I studied political science and cognitive science in college because I’ve always been fascinated by how our personal choices shape our collective ones, and vice versa. I grew up in a household where working hard and helping others was a given, so I’ve spent my career thus far finding ways to maximize my impact and better the world, one person, cause, or organization at a time.
In 2013 I started the organization I’d desperately needed earlier on in my career: Bossed Up. It’s a training company and online community where women come together to strive for happy, healthy, and sustainable careers. I now spend my days developing workshops, writing articles, and recording podcast episodes to help individual women navigate career transition and support companies who want to retain and develop women leaders.
I’m always aiming to do the most good with whatever opportunities I have to influence. Since relocating from DC to Denver in the past 3 years, I’ve started getting more involved in local activism here in Colorado, so I’m excited to continue following my curiosity there as I support women leaders on the rise globally through Bossed Up!
How she’s redefining women who work:
We’re in the midst of some tectonic shifts when it comes to gender at work. No longer are women content to chase an outdated definition of success long defined by men that’s characterized by money, power, and prestige. Now women like me are taking a more mindful approach to work that includes raising consciousness around wellness, love, and the broader implications of our impact. I think it’s impacted what many men consider “success” as well. We want careers that align with the lives we want and the values we espouse. I’m pursuing that paradigm in my work, and I see a groundswell of others who are doing the same.
Her biggest challenge:
Having the audacity to make something out of nothing. That’s what entrepreneurship boils down to, at the end of the day. Creating a community, bringing people together around shared values, and developing new products and services requires courage and candor. It requires relinquishing perfection and just getting sh*t done. It’s not an easy muscle to develop, but what’s helped me over the years and remembering the community I serve and not wanting to withhold my “good enough” from them in the endless, egocentric pursuit of “the perfect.”

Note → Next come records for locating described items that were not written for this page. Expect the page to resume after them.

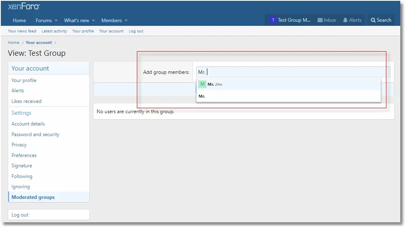
Task: Click Latest activity link
Action: click(x=54, y=31)
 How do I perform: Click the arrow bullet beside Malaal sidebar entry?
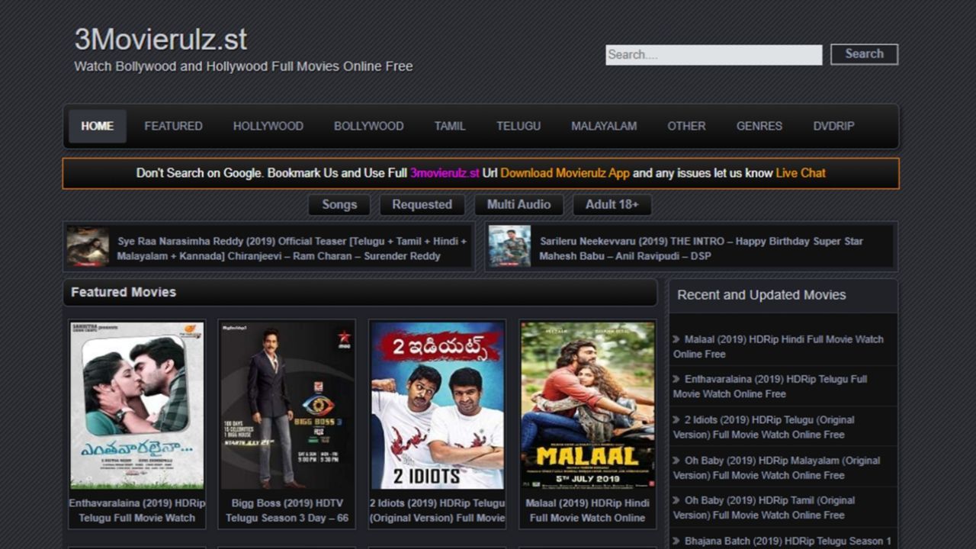click(x=676, y=339)
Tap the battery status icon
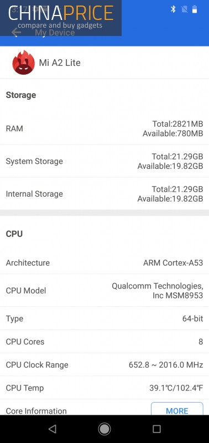 (x=195, y=9)
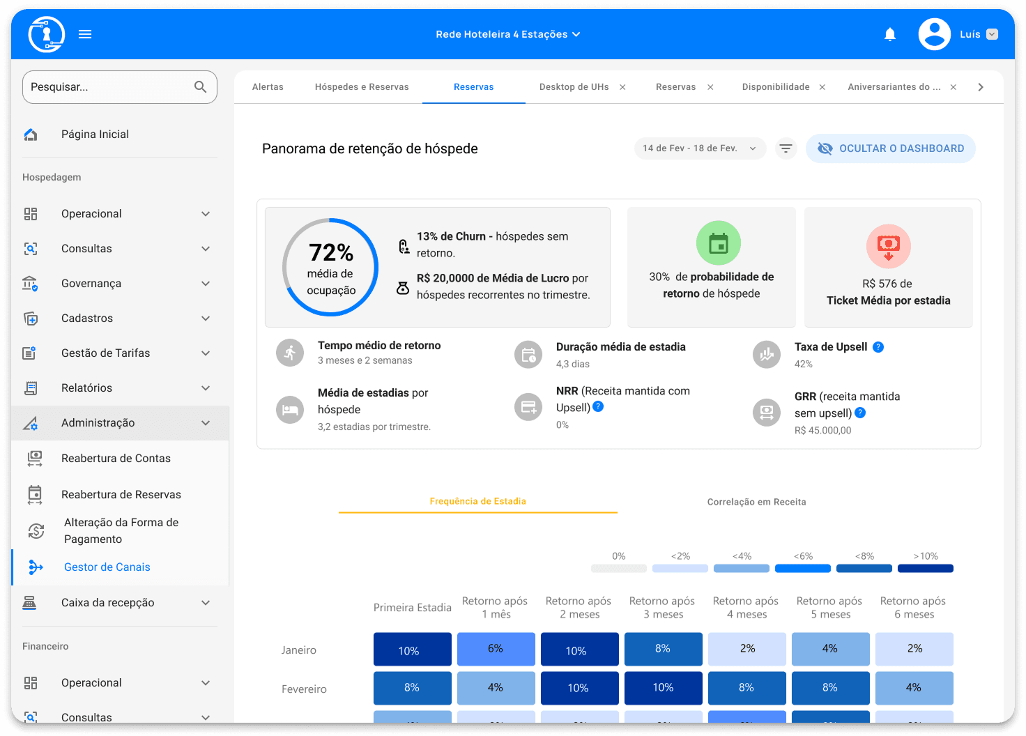Expand the Rede Hoteleira 4 Estações selector
The width and height of the screenshot is (1026, 736).
tap(507, 34)
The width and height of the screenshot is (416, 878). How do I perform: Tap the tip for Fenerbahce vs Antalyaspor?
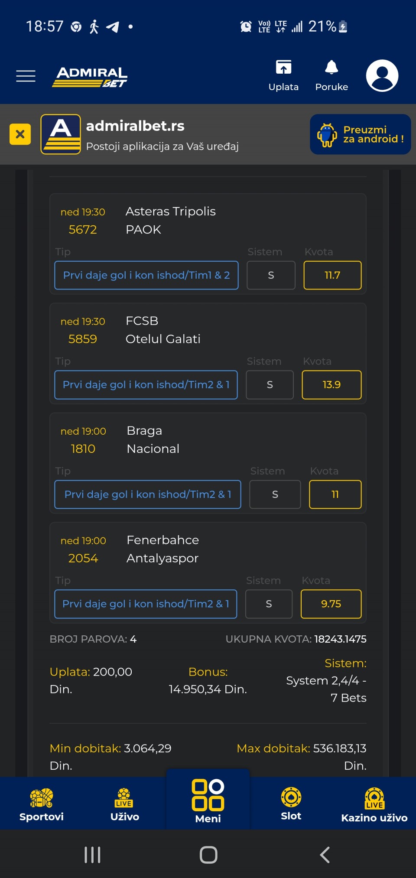(x=146, y=604)
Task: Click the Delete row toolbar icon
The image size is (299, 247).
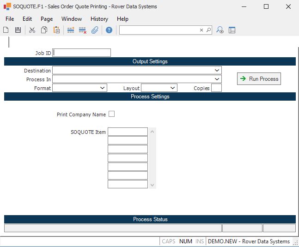Action: tap(83, 30)
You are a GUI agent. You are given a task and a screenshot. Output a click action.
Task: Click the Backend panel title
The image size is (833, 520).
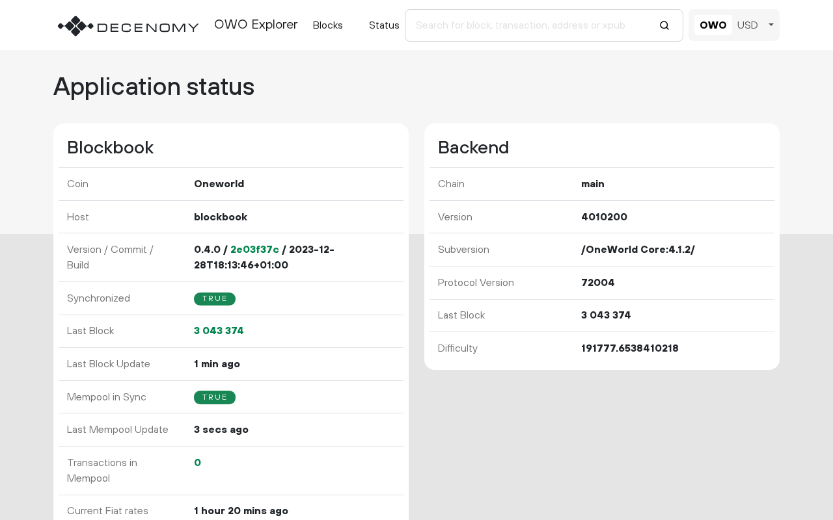click(x=473, y=148)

Her secret to a work/life balance:
Self-compassion. And one helluva planner.
What she wishes she knew 5 years ago:
Money matters! You can’t really be a boss until you’re the boss of your own bank account. No one is born an accountant, but you can – and really should – pay more attention, learn more about personal finance, and get your financial life together. Having a handle on my money helps me have a handle on everything.
Ask for help early and often. Follow your curiosity and opportunities for maximum impact – not just “your passion.” Join or cultivate a community of courage that inspires the best version of yourself.
Why she uses Armoire:
Because when I look good, I feel good and when I feel good, I work it.
Her favorite part:
I can’t decide what I love more: the incredible designer jeans (which I could never afford off the rack!) or the adorable, eco-friendly packaging!
Boss Lady Go-To:
I never got the name of the bonus jeans my stylist popped in the mail for me in my last shipment by DAMN! Those coated black jeans made me feel like a BOSS. They were the perfect balance of cool, sexy, and sleek. They totally worked dressed up with a power blazer and left me feeling like a professional hottie.